“O humor é a única maneira de dizer a verdade sem que nos queiram assassinar”: juro-vos que foi a primeira frase que li quando abri o livro ao calhas. Como podem calcular, foi amor à primeira frase.
Essa é uma das coisas boas de ‘O sexo das mulheres’: pode abrir-se em qualquer página e há sempre qualquer coisa interessante para aprender, refletir, recordar ou discordar. Atenção: isto não é um livro de auto-ajuda, de auto-desajuda, de frases para espetar no Instagram (embora haja muitas pérolas como a de cima) ou de alguma coisa parecida com querer transformar-nos em novas mulheres.
O que não quer dizer que não o faça. O que eu quero dizer é que não há aquilo de uma pessoa estar a seguir uma história, ler 2 páginas hoje, depois fica sem ler durante uma semana, depois quando volta já não se lembra de nada do que aconteceu e tem de voltar atrás, enfim, quem tem uma vida mais stressada sabe do que eu estou a falar.
No entanto, há uma linha condutora neste livro, e dito tudo o que ficou para trás, uma vez que o comece, é pouco provável que vá conseguir parar.
Ok, então, o sexo das mulheres. A autora, a francesa Anne Akrish (filha de mãe polinésia e pai tunisino), foi jornalista e ficou famosa por não ter papas na língua. Aqui percebe-se porquê.
O fim é o princípio: “Esta é a história de uma mulher animada pela raiva que requer reparação para o seu sexo e procura salvar-se.”
Aqui se fala, a reboque de terríveis histórias pessoais, de sexo mas de muitas outras coisas: de violação, desejo, negação, maternidade, dor. Claro que também se fala de temas tão atuais como consentimento, Me Too, caça às bruxas, de onde fica a sedução no meio disto tudo, e onde pára a relação entre os sexos.
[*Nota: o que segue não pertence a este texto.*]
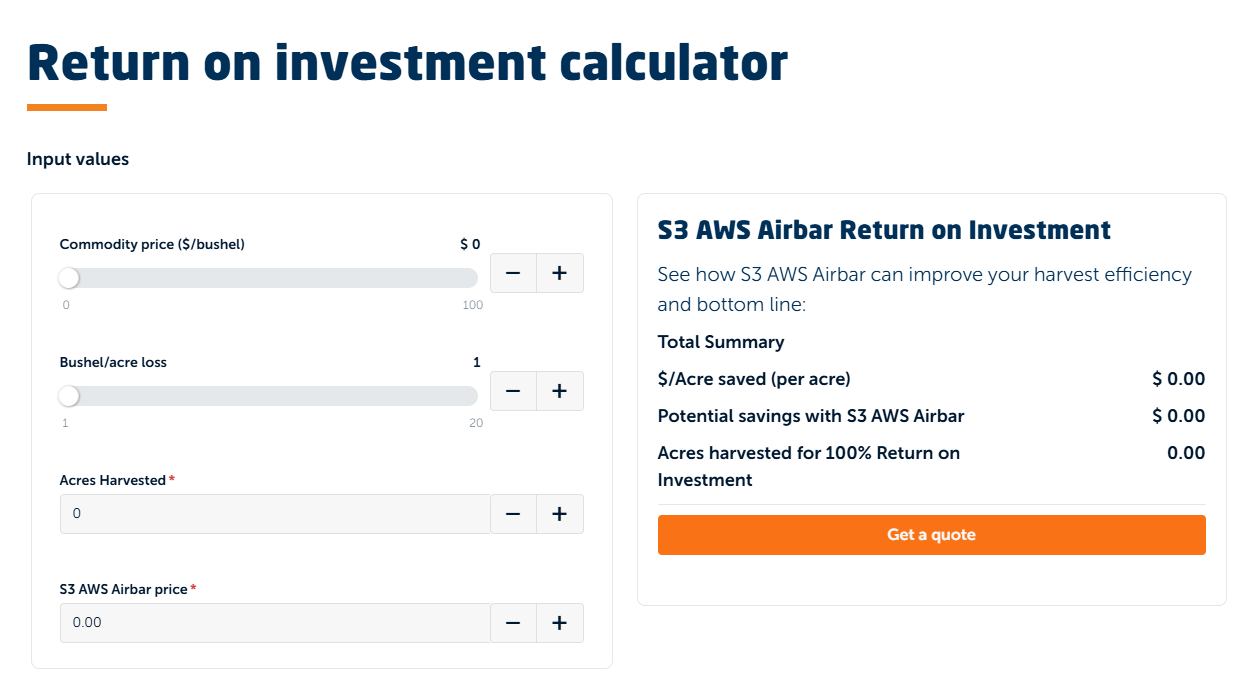Click the plus stepper for Acres Harvested
This screenshot has height=697, width=1257.
click(560, 514)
Mais do que respostas, Anne Akrish apresenta perguntas: que tipo de narrativas vamos ter daqui para a frente? De que tipo de heroínas precisamos? Que tipo de histórias vamos contar, que não as de mata-e-morre impostas pelos homens? “Agora que temos a pena na mão”, diz a certa altura, “quem poderá parar-nos? Temos doravante de decidir de que maneira fazer uso deste novo poder. Porque a controvérsia, o desacordo, a lut, a divergência, produzem ódio, é certo, mas produzem também sentido e histórias.”
Torrencial, intenso, cómico, dramático, profundo e tudo isto ao mesmo tempo, merece todas as leitoras que conseguir encontrar no seu caminho.